Esercizio breve a
Nel testo sulle ritenute alla fonte, riscrivi in forma più breve il paragrafo che comincia con "Sì, spesso è possibile", conservandone i fatti principali.

Testo da leggere
:::

Cos’è una ritenuta alla fonte sui dividendi?

Una ritenuta alla fonte sui dividendi è un’imposta prelevata dallo stato di origine sui dividendi pagati a un investitore residente in un altro paese. Questa tassa viene di solito detratta dal pagamento del dividendo prima che raggiunga il beneficiario estero.

Perché vengono applicate le ritenute alla fonte sui dividendi internazionali?

Le ritenute alla fonte sono un mezzo per gli stati di assicurarsi che venga pagata una certa imposta sui profitti generati all’interno delle loro frontiere, specialmente quando il beneficiario dei dividendi è un soggetto estero.

È possibile ridurre o evitare la ritenuta alla fonte sui dividendi?

Sì, spesso è possibile ridurre o eliminare la ritenuta alla fonte se esiste un trattato fiscale tra il paese di origine e il paese di residenza del beneficiario. Il beneficiario dovrebbe fornire la documentazione necessaria per dimostrare la propria idoneità a beneficiare delle condizioni del trattato.

I trattati fiscali internazionali influenzano le ritenute alla fonte sui dividendi?

Sì, i trattati fiscali possono ridurre significativamente i tassi di ritenuta alla fonte o fornire esenzioni, a seconda delle specifiche disposizioni del trattato tra i paesi coinvolti.

:::

Elenco estratto
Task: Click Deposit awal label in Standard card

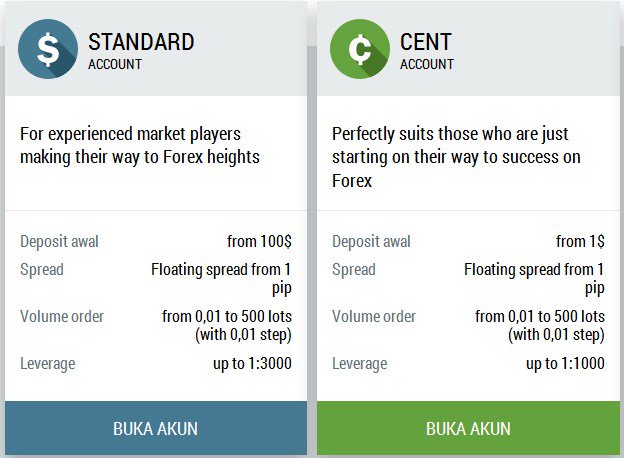Action: (59, 242)
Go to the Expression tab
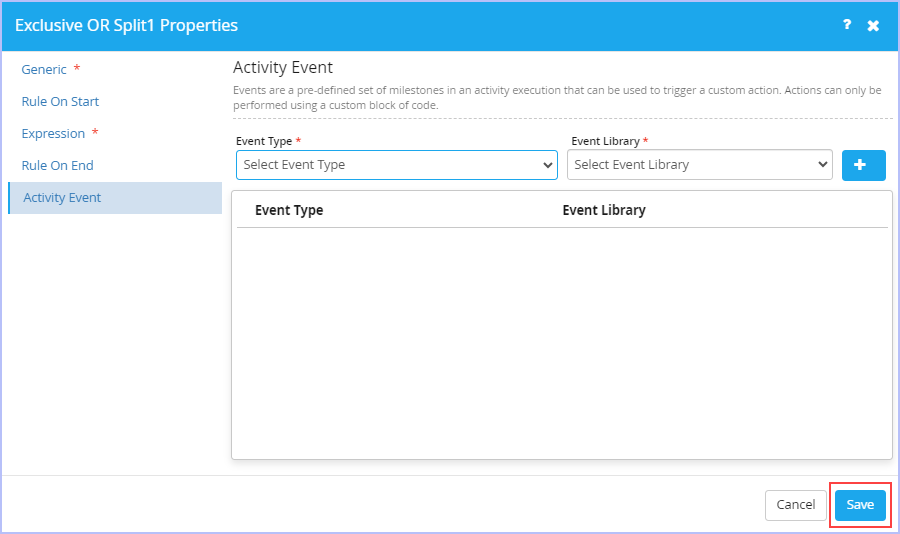This screenshot has width=900, height=534. coord(53,134)
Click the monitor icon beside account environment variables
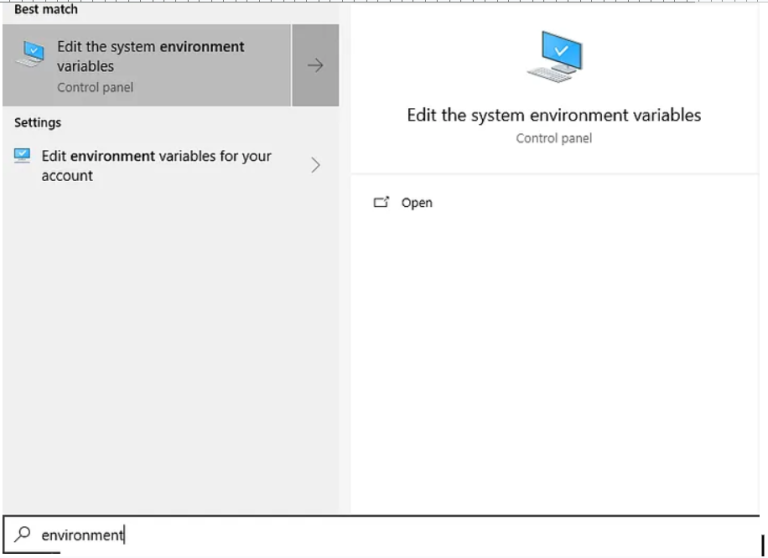 pos(22,156)
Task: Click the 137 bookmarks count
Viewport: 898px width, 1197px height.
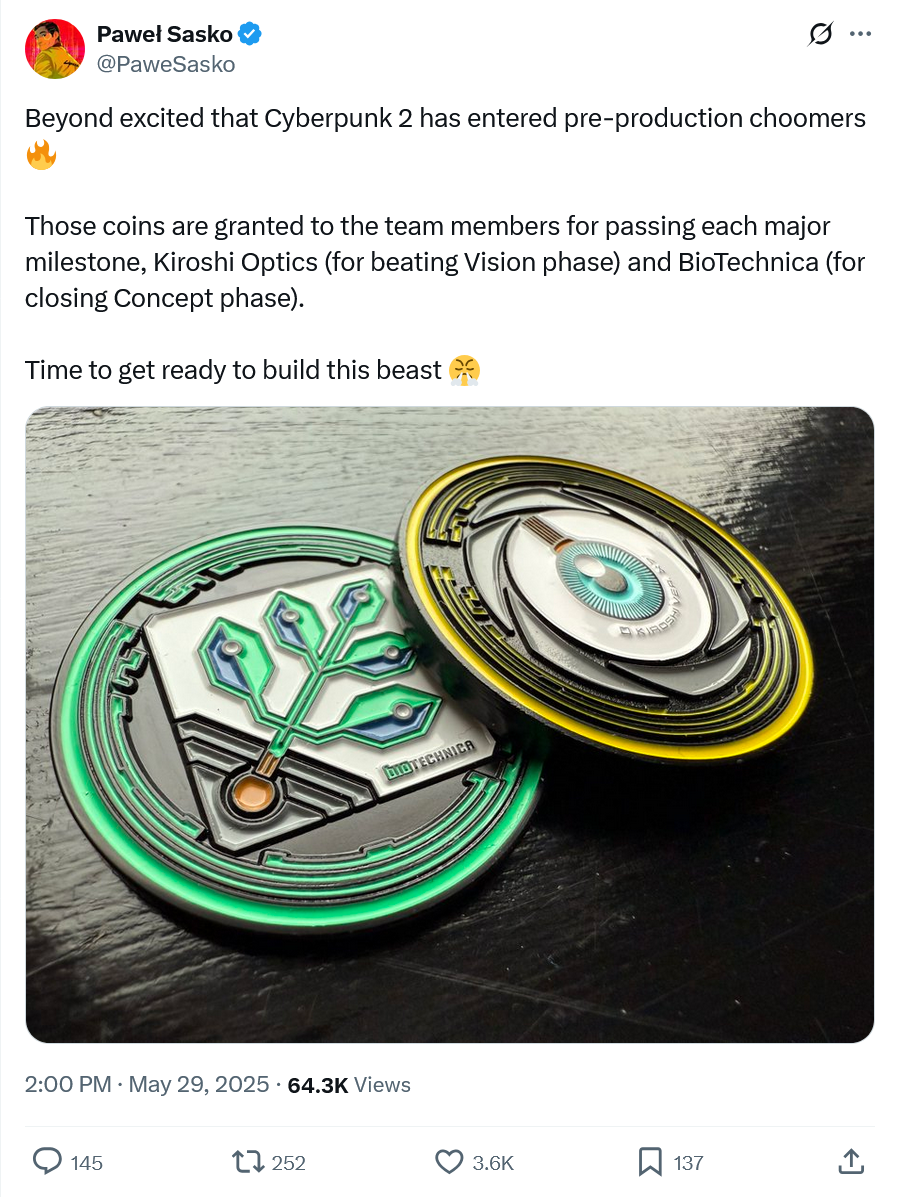Action: tap(688, 1163)
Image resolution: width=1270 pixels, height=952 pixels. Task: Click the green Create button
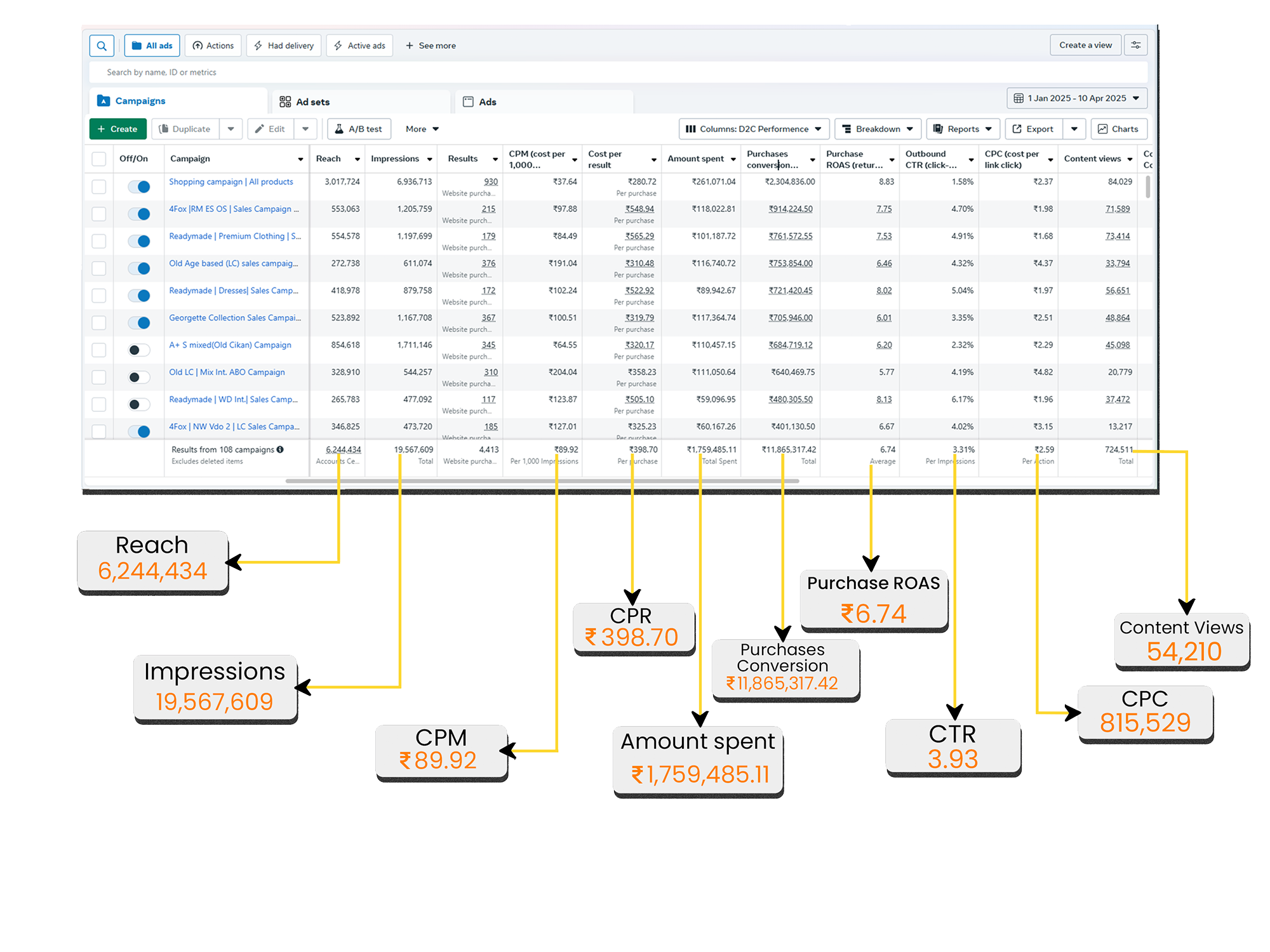117,129
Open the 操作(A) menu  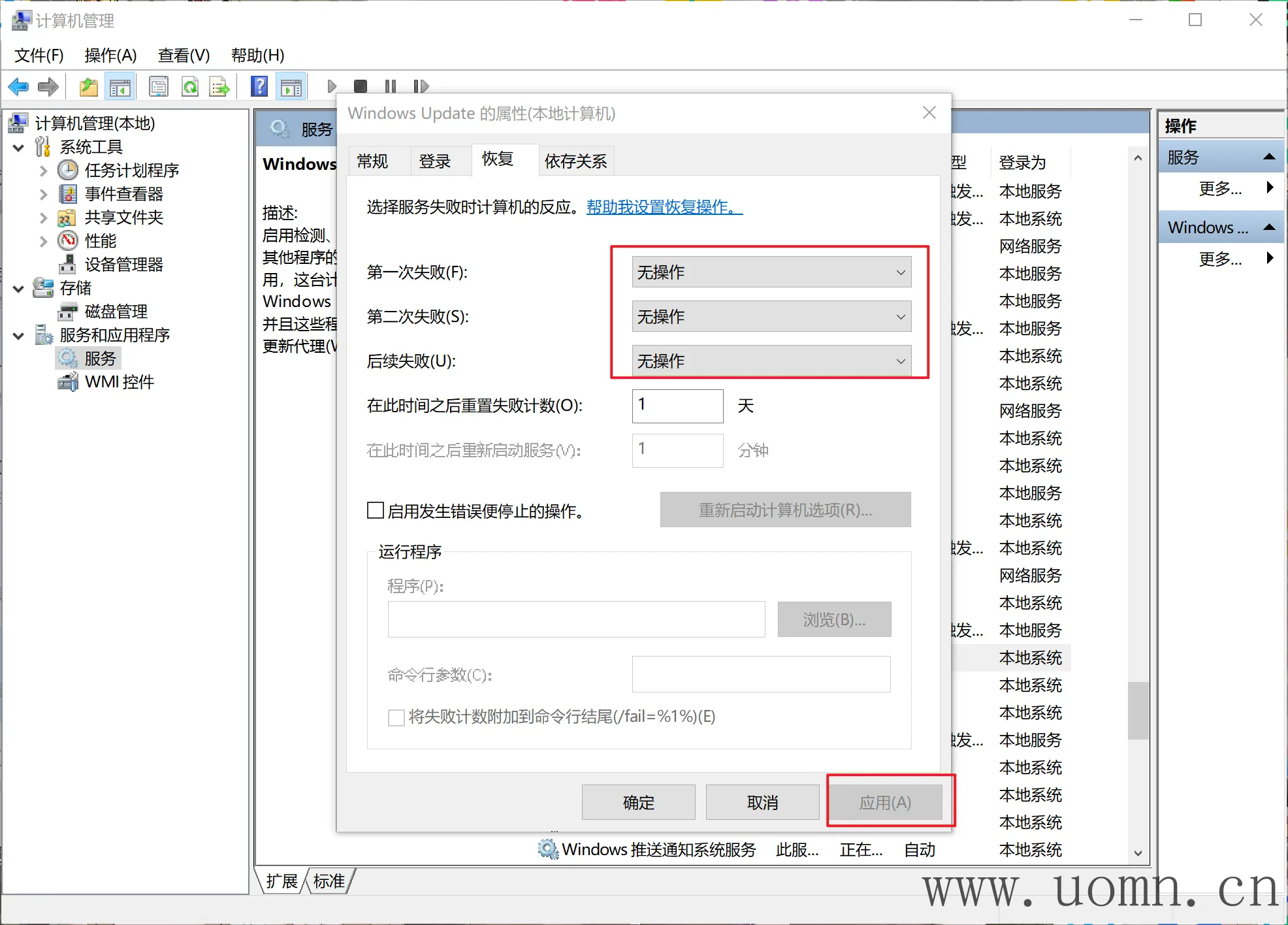110,56
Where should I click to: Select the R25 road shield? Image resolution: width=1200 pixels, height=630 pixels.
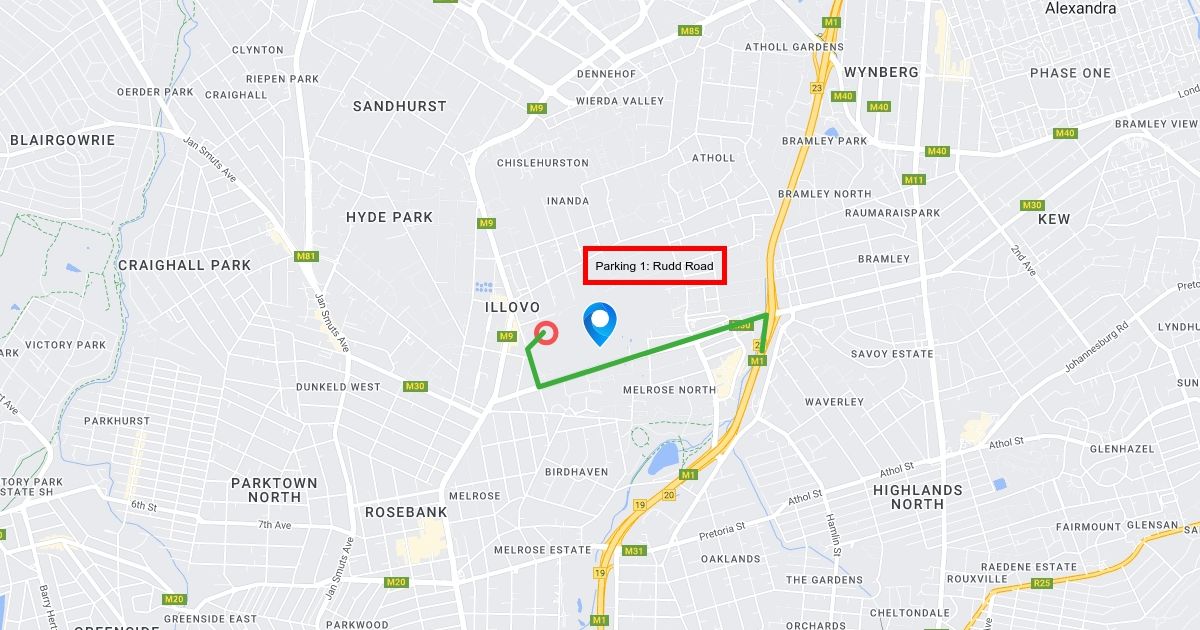(x=1042, y=582)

:::

Esercizio breve b
Stampa tale e quale l'elenco, dalla riga che contiene "Where should I" fino alla fine dell'elenco, entrambe le estremità comprese, omettendo le immagini.

Risposta corretta a
Se il paese di origine e quello di residenza del beneficiario hanno un trattato fiscale, la ritenuta alla fonte si può spesso ridurre o eliminare. Il beneficiario dovrebbe documentare di avere diritto alle condizioni del trattato.

Risposta corretta b
Where should I click to: Select the R25 road shield? Image resolution: width=1200 pixels, height=630 pixels.
(x=1042, y=582)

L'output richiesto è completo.